Introduction
A very common task when working with binary data in C is, converting it to and from Hex. It’s unfortunate that C doesn’t provide a standard function that can take care of this for us. However, it’s pretty easy to implement a set of functions to handle it.
Hex encoding is always twice the size of binary. Since hex is base 16 we can
take any unsigned char
value 0-255 and represent it in two hex digits,
0x00-0xFF.
When dealing with Hex encoding, always use two characters even if the numeric
value fits within one hex digit (0-F). It’s very important to have consistent
sizing because 0FAB could be 0F AB or 00 0F 0A 0B. I can’t stress enough that
always using the width of the largest value (FF) means you always know the
number of characters that represent each value. In this situation one unsigned char
is two hex characters. Going back to binary two hex characters will
always convert back to one binary value.
Binary to hex
char *bin2hex(const unsigned char *bin, size_t len)
{
char *out;
size_t i;
if (bin == NULL || len == 0)
return NULL;
out = malloc(len*2+1);
for (i=0; i<len; i++) {
out[i*2] = "0123456789ABCDEF"[bin[i] >> 4];
out[i*2+1] = "0123456789ABCDEF"[bin[i] & 0x0F];
}
out[len*2] = '\0';
return out;
}
“0..F” is a const
string here and we can index this as an array because it is
an array. Assignment to a const char *
variable means the variable points to
the memory address of the constant. Since it’s just a memory address we an
access it as an array.
There are a total of 16 hex characters. An unsigned char is 8 bits which is split into two 4 bit parts. 4 bits can have a value 0 to 15 which is the same number of characters for hex encoding. The right shift masks off the high part which is the first hex character and the 0x0F mask masks off the low part to get the second hex digit.
Hex to binary
int hexchr2bin(const char hex, char *out)
{
if (out == NULL)
return 0;
if (hex >= '0' && hex <= '9') {
*out = hex - '0';
} else if (hex >= 'A' && hex <= 'F') {
*out = hex - 'A' + 10;
} else if (hex >= 'a' && hex <= 'f') {
*out = hex - 'a' + 10;
} else {
return 0;
}
return 1;
}
Every hex digit needs to be turned back into a 4 bit binary value. Meaning 0 = 0, 1 = 1, … A = 10 … E = 14, F = 15. The character is subtracted from the base character in it’s range and for the alpha values 10 is added since they represent 10+. This calculation is based on the numeric values of each character in the ASCII text encoding table.
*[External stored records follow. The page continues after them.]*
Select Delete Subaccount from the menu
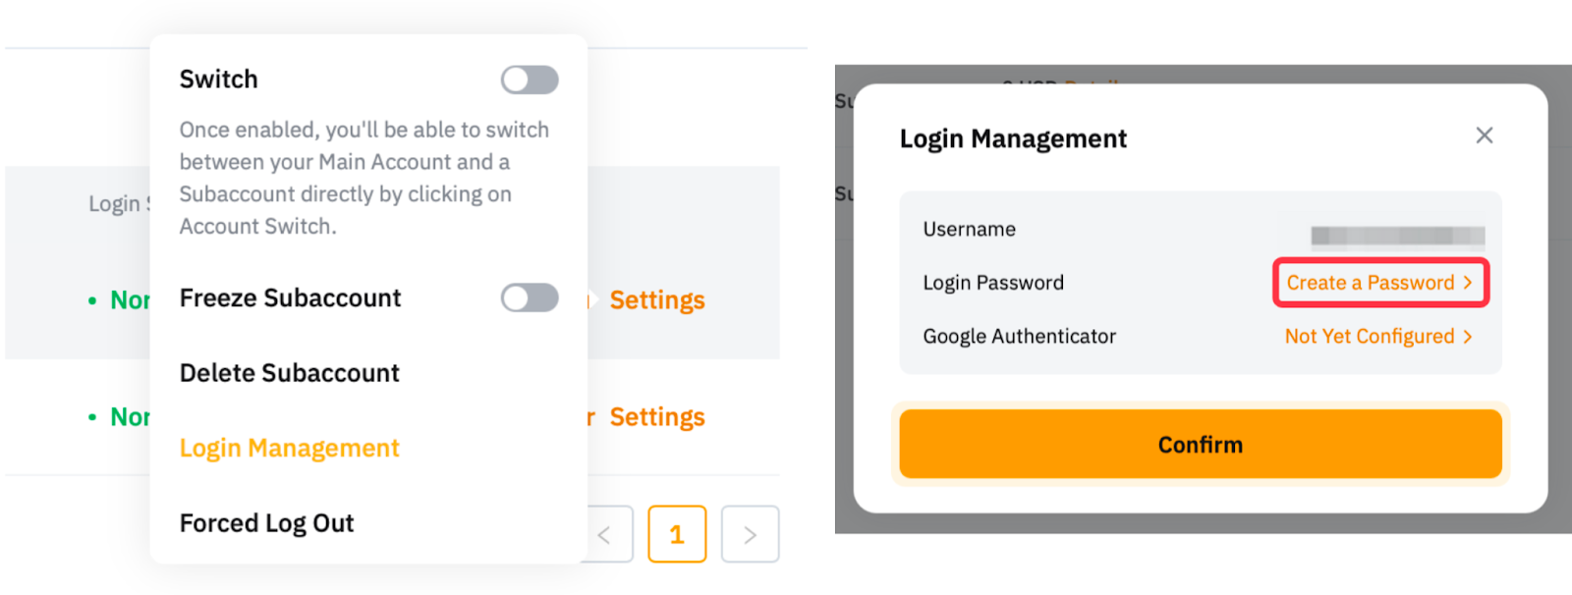1572x595 pixels. click(x=289, y=373)
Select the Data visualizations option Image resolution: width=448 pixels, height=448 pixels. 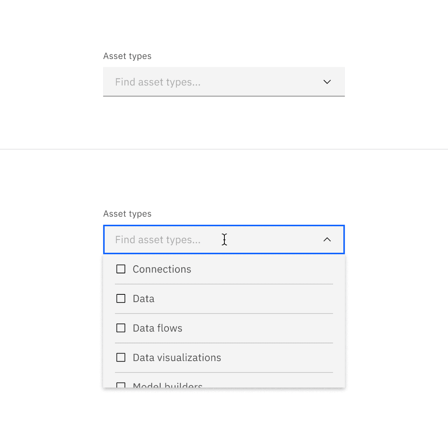click(177, 357)
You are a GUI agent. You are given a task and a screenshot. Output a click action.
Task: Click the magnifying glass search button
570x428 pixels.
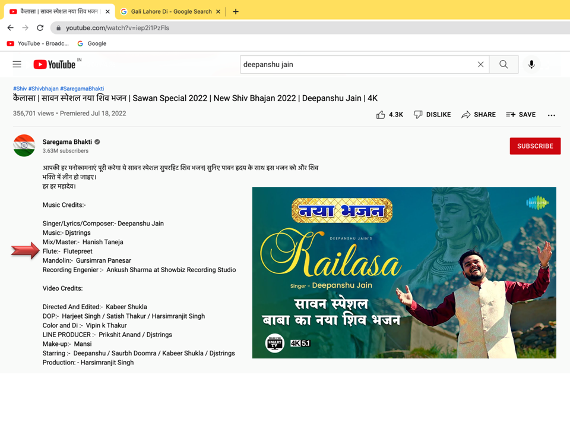[504, 64]
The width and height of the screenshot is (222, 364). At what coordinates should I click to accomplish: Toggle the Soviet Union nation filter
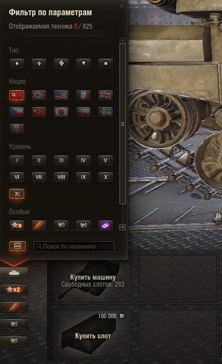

size_t hexs2bin(const char *hex, unsigned char **out)
{
size_t len;
char b1;
char b2;
size_t i;
if (hex == NULL || *hex == '\0' || out == NULL)
return 0;
len = strlen(hex);
if (len % 2 != 0)
return 0;
len /= 2;
*out = malloc(len);
memset(*out, 'A', len);
for (i=0; i<len; i++) {
if (!hexchr2bin(hex[i*2], &b1) || !hexchr2bin(hex[i*2+1], &b2)) {
return 0;
}
(*out)[i] = (b1 << 4) | b2;
}
return len;
}
The first thing we do is determine the size of the buffer and allocate it. Then we can move onto the main part where we combine the two 4 bit values into one 8 bit unsigned character.
Testing
Finally, here is a simple test app to demonstrate the use of each function.
int main(int argc, char **argv)
{
const char *a = "Test 123! - jklmn";
char *hex;
unsigned char *bin;
size_t binlen;
hex = bin2hex((unsigned char *)a, strlen(a));
printf("%sn", hex);
binlen = hexs2bin(hex, &bin);
printf("%.*sn", (int)binlen, (char *)bin);
free(bin);
free(hex);
return 0;
}
You might notice that the input variable a
is a string. We’ll, it’s still
data and we can treat it as binary. Using a string makes it easier to verify
the decode since we can print it out and see the result.